50 - Élections municipales et communautaires - Dépôt tardif du compte de campagne - Inéligibilité proclamée - Désignation d'un autre candidat comme élu - Rejet.

Le juge d'appel confirme le jugement de première instance en ce que, saisi par la Commission nationale des comptes de campagne et des financements politiques, il a déclaré inéligible pour six mois le requérant en raison du dépôt tardif de son compte de campagne et il a proclamé élu à sa place un autre candidat.

(30 septembre 2021, M. H., Él. mun. et cnautaires de la commune de Crépy-en-Valois, n° 449925)

(51) V. aussi, comparable et faisant négativement application des dispositions nouvelles de l'art.
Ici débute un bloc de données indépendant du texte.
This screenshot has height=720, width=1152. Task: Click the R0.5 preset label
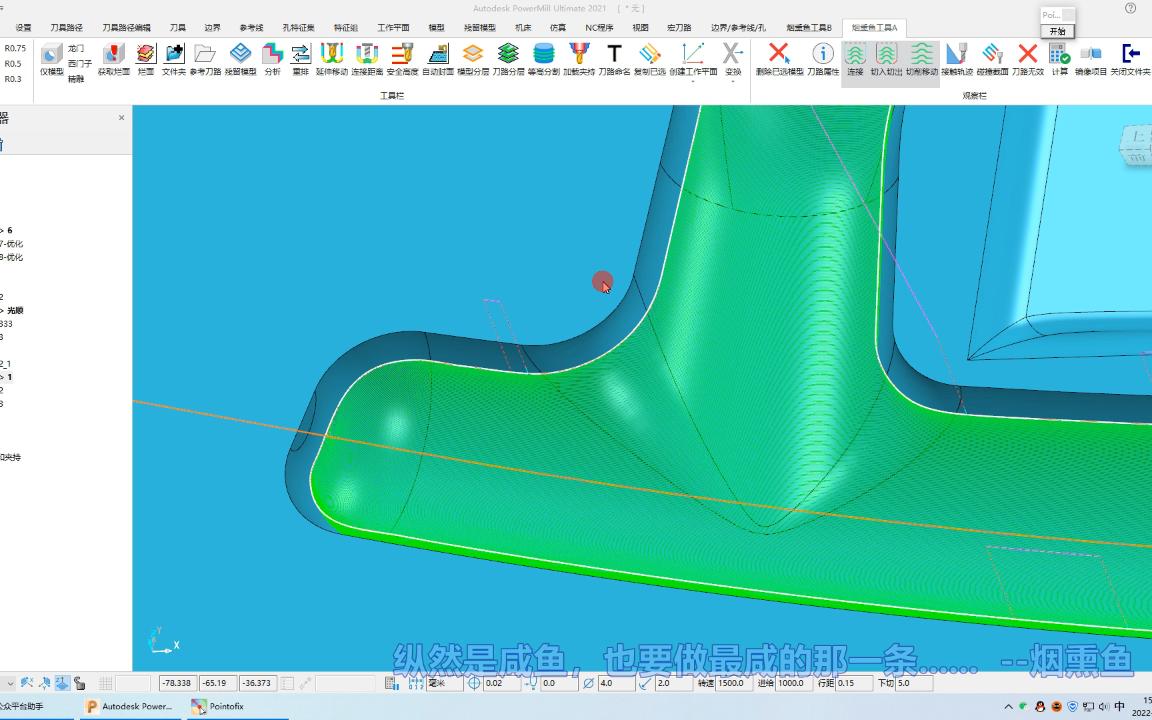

L. 118-3 c. élect. issues de la loi du 2 décembre 2019 : 30 septembre 2021, M. D., Él. mun. et cnautaires de la commune de Châlons-en-Champagne, n° 452978.

 

52 - Élections municipales et communautaires - Invocations de nombreuses et diverses irrégularités - Rejet.
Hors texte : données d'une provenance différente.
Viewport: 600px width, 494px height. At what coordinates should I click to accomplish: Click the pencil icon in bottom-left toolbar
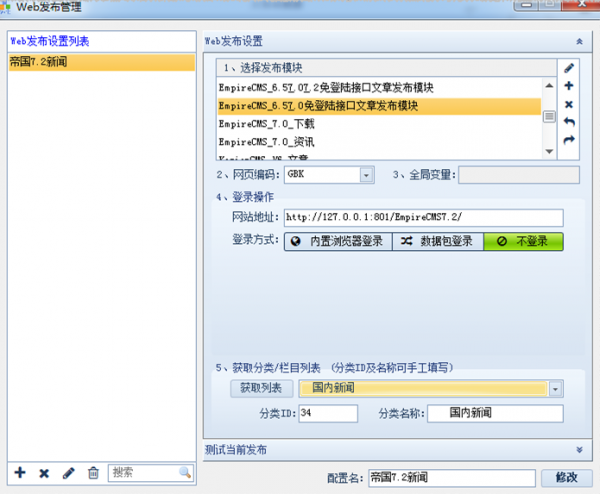click(68, 472)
La lecture de cette longue décision donnera au lecteur un véritable panorama de la diversité et du foisonnement des griefs en contentieux électoral.
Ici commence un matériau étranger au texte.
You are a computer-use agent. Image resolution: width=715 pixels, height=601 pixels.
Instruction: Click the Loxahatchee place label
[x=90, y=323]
Ils sont tous rejetés en l'espèce tant en première instance qu'en appel.

(29 septembre 2021, M. Q., Él. mun. et cnautaires de la commune de Saint-Pierre, n° 448954 ; M. A. et Mme F., Él. mun. et cnautaires de la commune de Saint-Pierre, n° 448973)

 

Environnement

 

53 - Pollution de l'air - Contrôle technique des véhicules à deux et trois roues - Suspension - Demande de suspension de la mesure de suspension - Défaut d'urgence - Rejet.

Est rejetée la demande de suspension de l'arrêté ministériel du 12 août 2021 qui suspend l'application du décret du 9 août 2021 relatif à la mise en place du contrôle technique des véhicules motorisés à deux ou trois roues car les dispositions de ce dernier ne doivent entrer en vigueur, selon la date d'immatriculation de ces véhicules, que le 1er janvier 2022 ou le 1er janvier 2023.

Ainsi fait défaut la condition d'urgence

(ord. réf. 10 septembre 2021, Association Respire, n° 456134)

 

54 - Certificats d’économie d’énergie (CEE) – Manquements d’une société à ses obligations en la matière – Sanctions – Société mise en redressement judiciaire – Mise en demeure de la société en vue de l’acquisition des CEE « classiques » au lieu de ceux « précarité » qu’elle détenait – Incompétence du ministre – Annulation.

(7 octobre 2021, Société Proecowatt, n° 435121)

V. n° 6

(55) V. aussi, à propos d’un litige né de la mise en œuvre défectueuse des certificats d’économie d’énergie mais soulevant des questions différentes de celles de la décision précédente : 7 octobre 2021, Société Alpha Europe Energy, n° 436706.

 

Étrangers

 

56 - Étrangère mineure non accompagnée - Refus de prise en charge opposé par un département pour défaut de minorité - Demande de désignation, par le procureur de la république, d'un administrateur ad hoc - Refus pour défaut de minorité - Refus du préfet d'enregistrer une demande d'asile en tant que mineure - Rejet.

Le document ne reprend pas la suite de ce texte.